This book focuses on middle-class urban women as participants in new forms of consumer culture. Within the special world of the department store, women found themselves challenged to resist the enticements of consumption. Many succumbed, buying both what they needed and what they desired, but also stealing what seemed so readily available. Pitted against these middle-class women were the management, detectives, and clerks of the department stores. Abelson argues that in the interest of concealing this darker side of consumerism, women of the middle class, but not those of the working class, were allowed to shoplift and plead incapacitating illness--kleptomania. The invention of kleptomania by psychiatrists and the adoption of this ideology of feminine weakness by retailers, newspapers, the general public, the accused women themselves, and even the courts reveals the way in which a gender analysis allowed proponents of consumer capitalism to mask its contradictions.

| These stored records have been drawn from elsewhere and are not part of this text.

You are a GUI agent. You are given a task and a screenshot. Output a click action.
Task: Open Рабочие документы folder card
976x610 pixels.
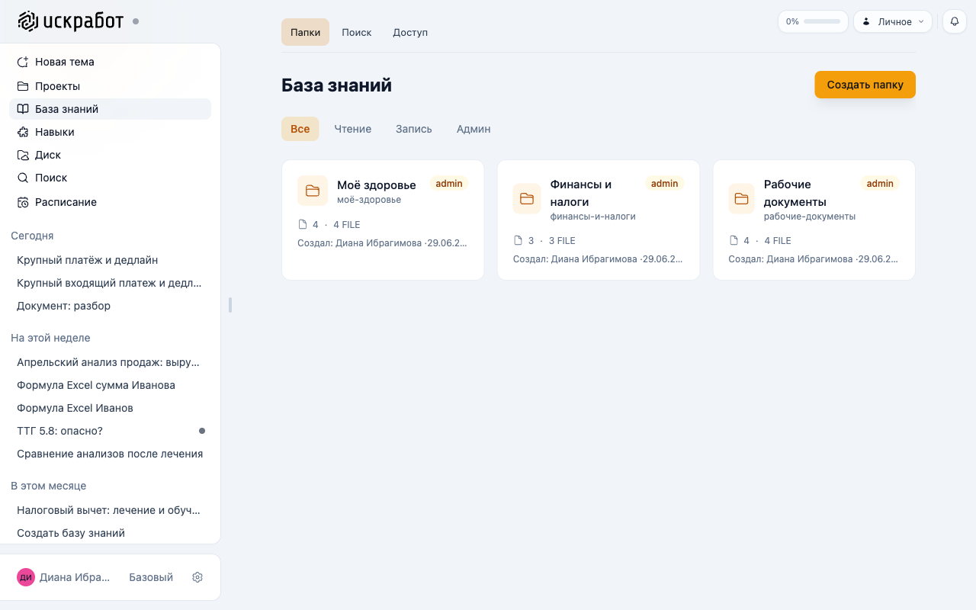coord(814,220)
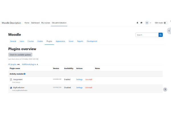The width and height of the screenshot is (171, 114).
Task: Open Settings for Assignment plugin
Action: pos(79,80)
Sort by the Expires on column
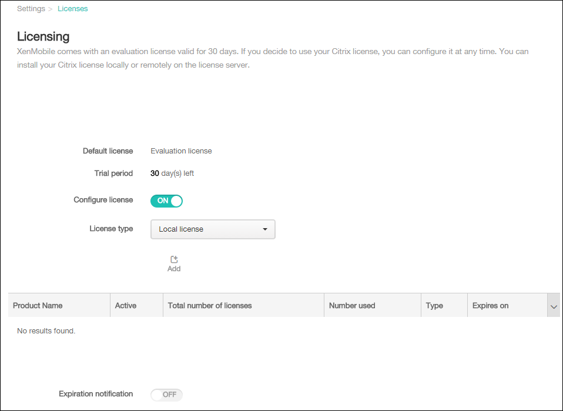 [490, 306]
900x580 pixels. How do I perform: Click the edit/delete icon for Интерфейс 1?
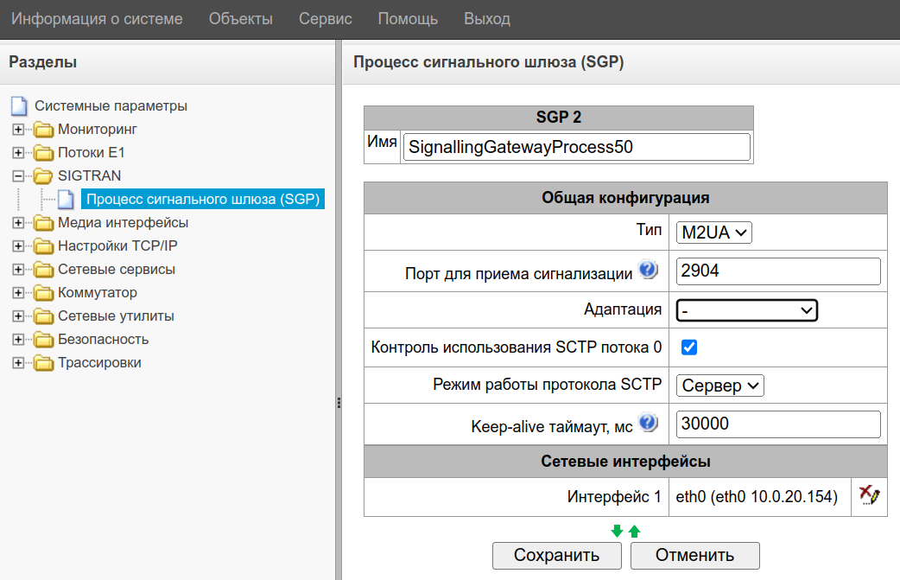click(869, 496)
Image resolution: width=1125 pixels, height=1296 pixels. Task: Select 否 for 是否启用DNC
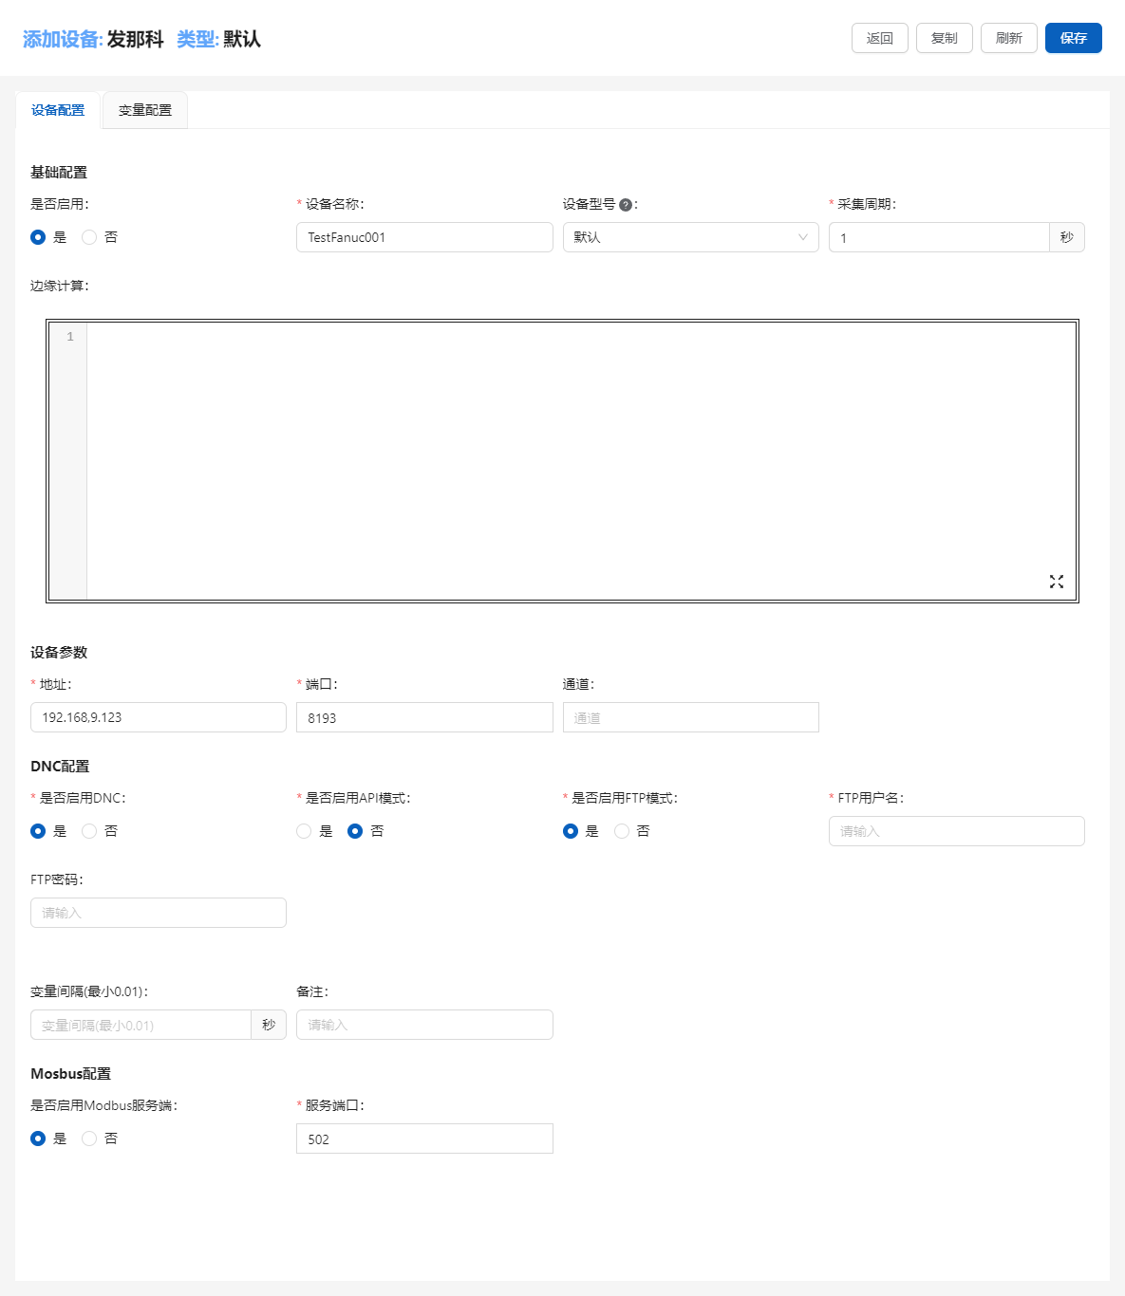click(89, 831)
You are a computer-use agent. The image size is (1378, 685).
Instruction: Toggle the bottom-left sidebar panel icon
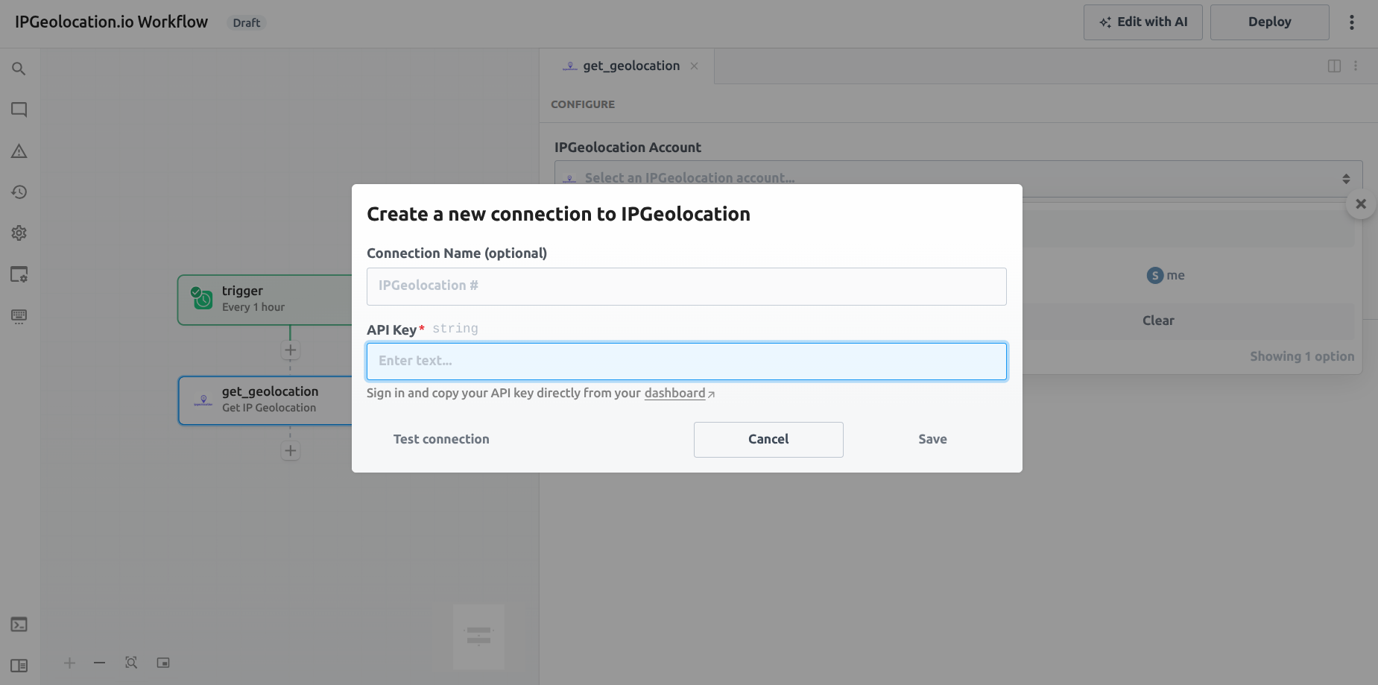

I found this book to be pretty dry, as I was warned it would be. But parts of it were just fascinating! Many of the large, big-city department stores were still pretty much intact when I was younger, and I well remember that feeling of awe as I walked through the doors. (Although I never felt the overwhelming compulsion to steal something.) It was amazing to me to learn that as long as there have been department stores, there have been shoplifters. I would have liked more anecdotes, although I'm sure the author used everything she could find. I found the chapter about the increased use of glass (as larger windows, glass-enclosed counters, and large mirrors) to be especially interesting. And I thought the author brought it all home at the end when she discussed the so-called medical reasons that comfortable, middle-class women suffered from the "disease" of kleptomania. They just couldn't help themselves!
"The relationship between menstruation and insanity, a key element in explanations of female behavior, became integral to the debate over kleptomania."
Feminine weakness, sexual repression, insanity, and obsession are some of the main theories behind shoplifting in the Victorian era. Excellent history with a diverse mix of sources. Highly enjoyable.
When you are really in the mood to read about the rise of shoplifting among middle-class women with the modernization of department stores during the Victorian age...then here you go. Its a hard slog though...one I have yet to finish after two attempts.